È insieme un libro di storia culturale e di
cronaca contemporanea, in cui le riflessioni sulla distinzione tra
identità e uguaglianza, tra differenza e differenzialismo, si
affiancano all’analisi del lessico di una petizione presentata in
Senato per sostenere «una sana educazione che rispetti il ruolo
della famiglia », le parole di Aristotele, Bobbio e Calvino vengono
valutate come quelle di uno spot contro la perniciosa “ideologia
gender”. È un libro di filosofia e auto-filosofia (se posso
mutuare questo termine dalla narrativa): perché l’autrice non
nasconde i propri dubbi (e la critica contro la corrente radicale del
pensiero gender) e rivendica l’onestà intellettuale di dire come e
perché è giunta a credere a certe cose piuttosto che ad altre.

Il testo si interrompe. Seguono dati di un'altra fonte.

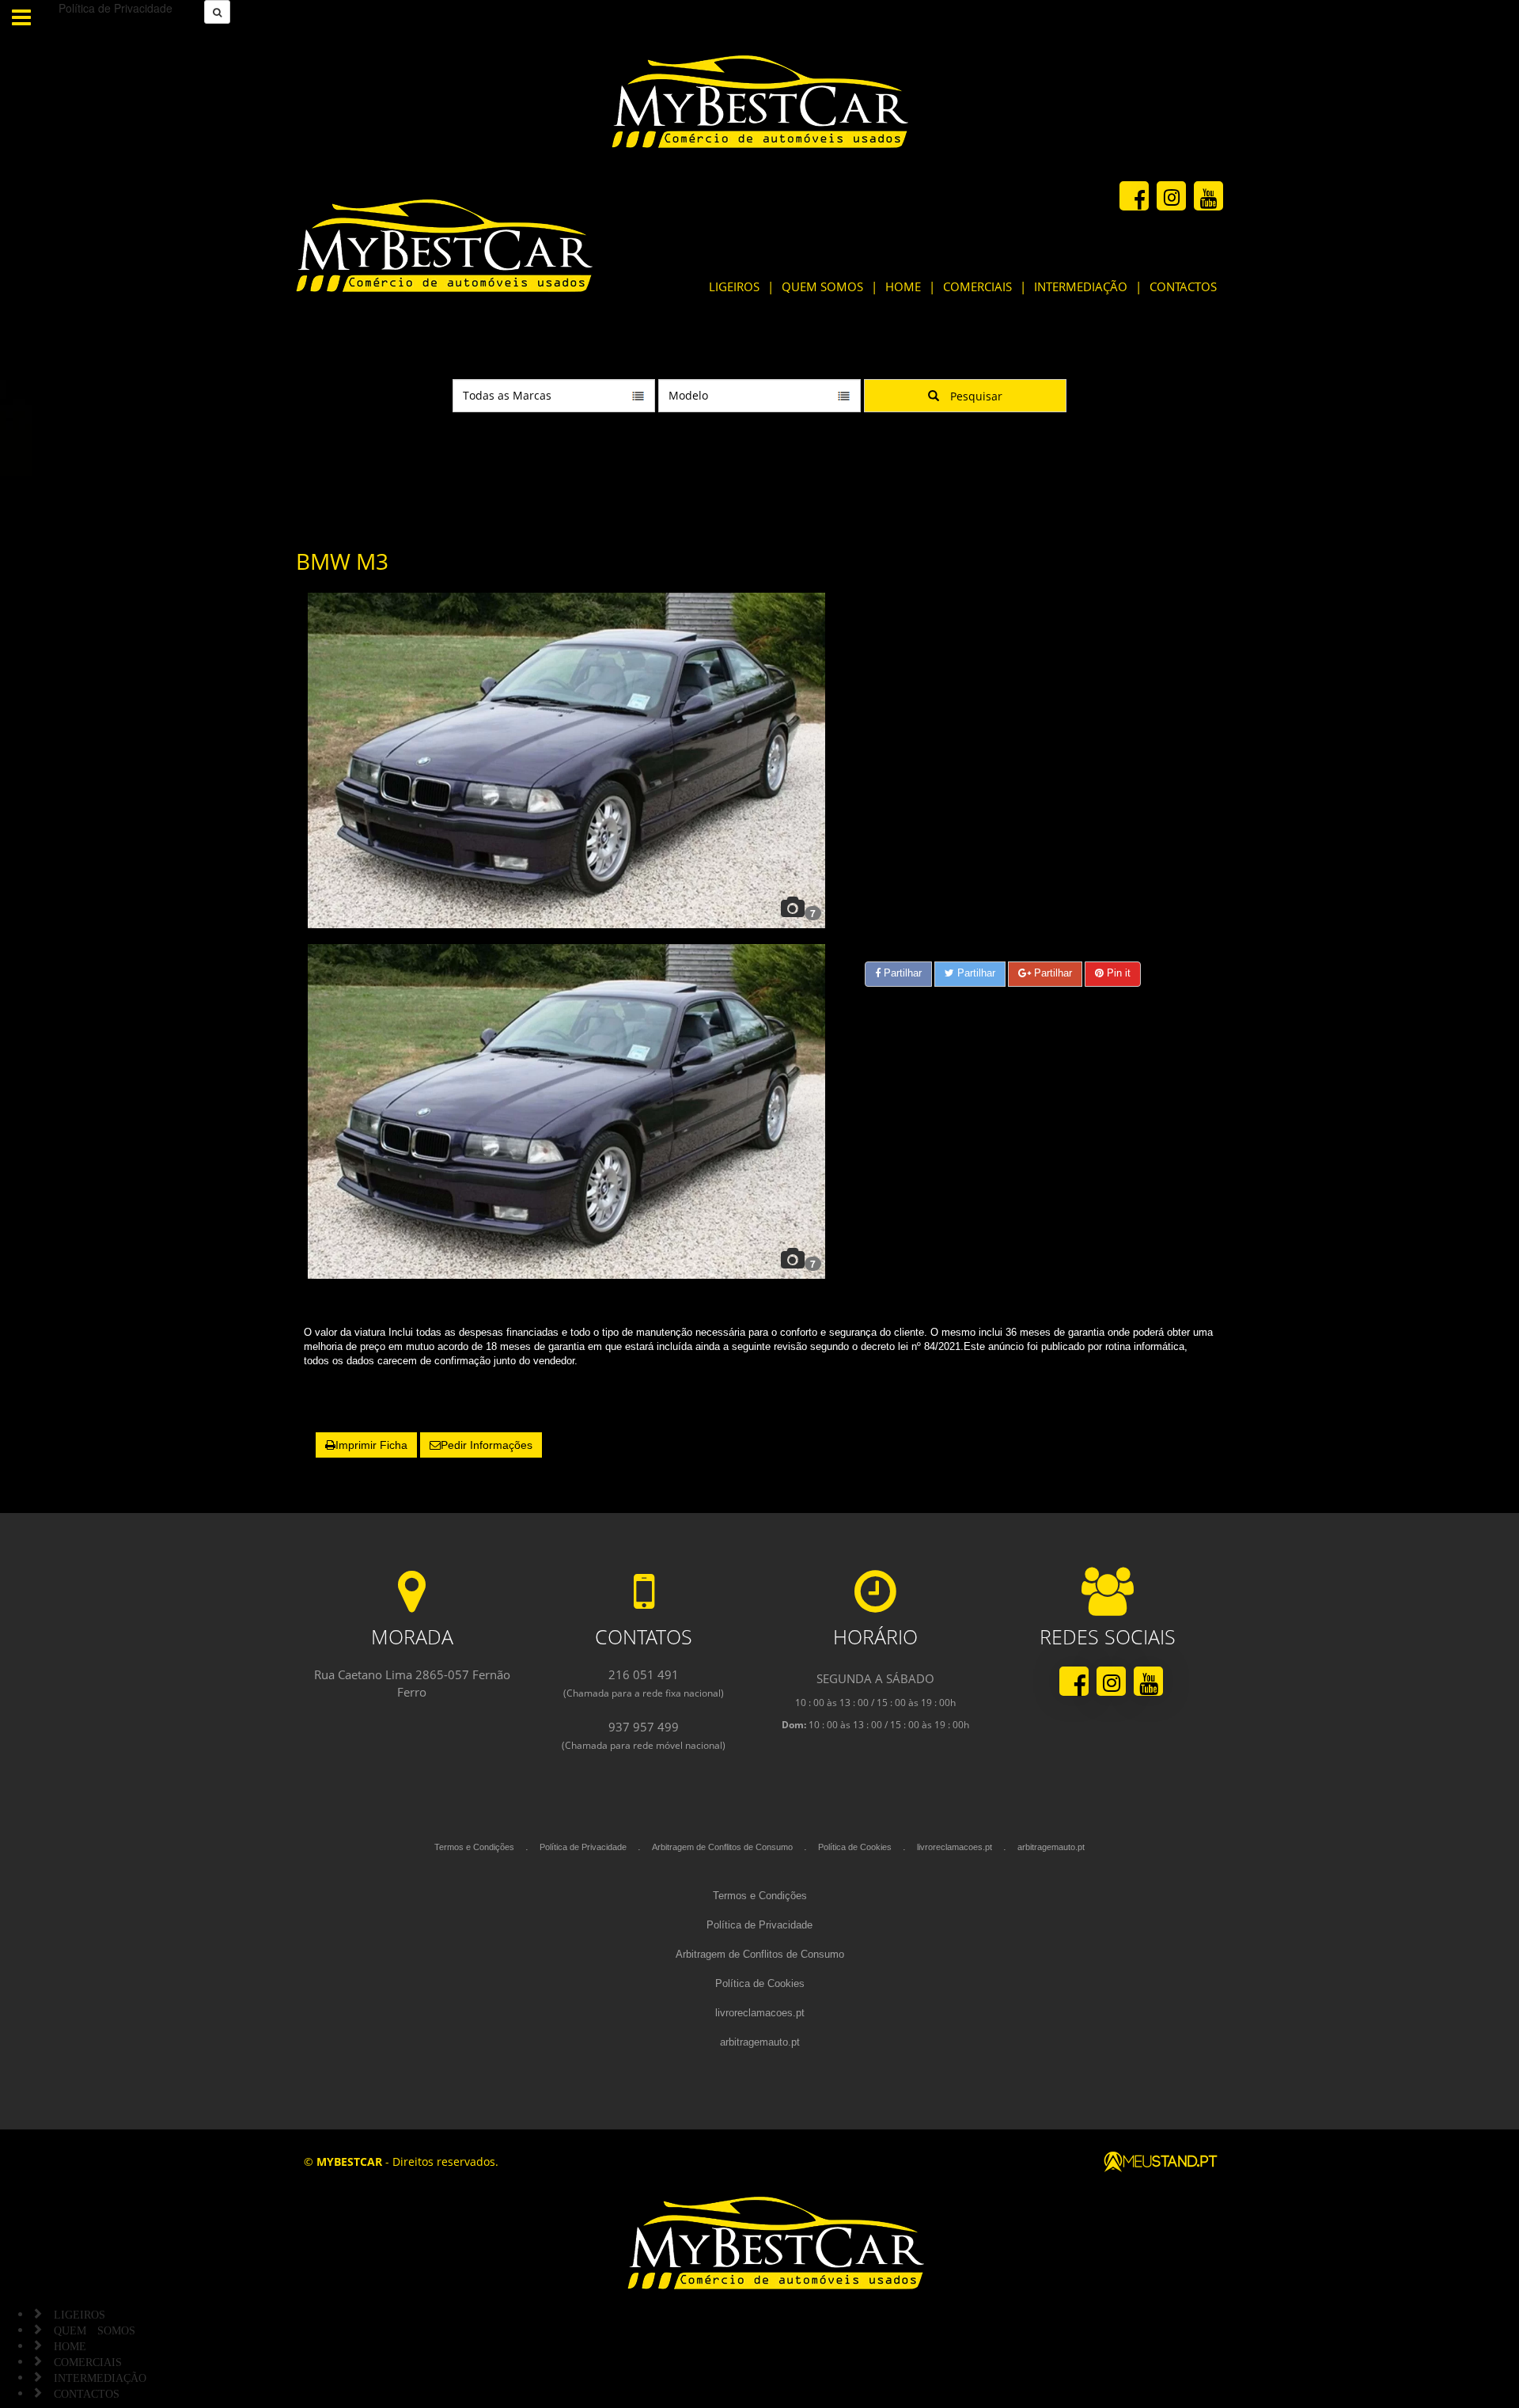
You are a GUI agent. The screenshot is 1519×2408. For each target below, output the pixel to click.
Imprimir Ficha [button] (371, 1445)
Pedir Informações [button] (486, 1445)
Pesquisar (974, 396)
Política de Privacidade (583, 1847)
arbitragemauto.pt (1051, 1847)
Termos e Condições (474, 1847)
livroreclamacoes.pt (954, 1847)
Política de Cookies (855, 1847)
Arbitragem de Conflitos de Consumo (722, 1847)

L’esperienza personale — chi siamo, come siamo diventati ciò che
siamo — influenza e sempre indirizza il nostro modo di stare nel
mondo. «Il pensiero non può che venire dall’evento, da ciò che
ci attraversa e ci sconvolge, da ciò che ci interroga e ci costringe
a rimettere tutto in discussione».
Gli essenzialisti affibbiano a
chi non riconosce il dualismo tra Bene e Male l’etichetta di
relativista etico. Ma l’etica non è relativa. Dovrebbe solo essere
transitiva. Come Marzano, mi sono chiesta spesso come mai si possa
temere che riconoscere ad altri i diritti di cui godono i più (alle
coppie omosessuali di sposarsi o di avere e crescere figli) sia
lesivo di questi. In che modo il matrimonio tra due persone dello
stesso sesso possa sminuire quello di un uomo e di una donna, come
una famiglia differente possa indebolire le famiglie cosiddette
uguali. Non so rispondermi. Però mi viene in mente il finale
visionario de La via della
Fame , il romanzo che lo
scrittore nigeriano Ben Okri ha dedicato alla propria giovane
nazione, tormentata dall’odio, divisa dai conflitti, e incapace di
nascere. «Non è della morte che gli uomini hanno paura, ma
dell’amore… Possiamo sognare il mondo da capo, e realizzare quel
sogno. Un sogno può essere il punto più alto di tutta una vita».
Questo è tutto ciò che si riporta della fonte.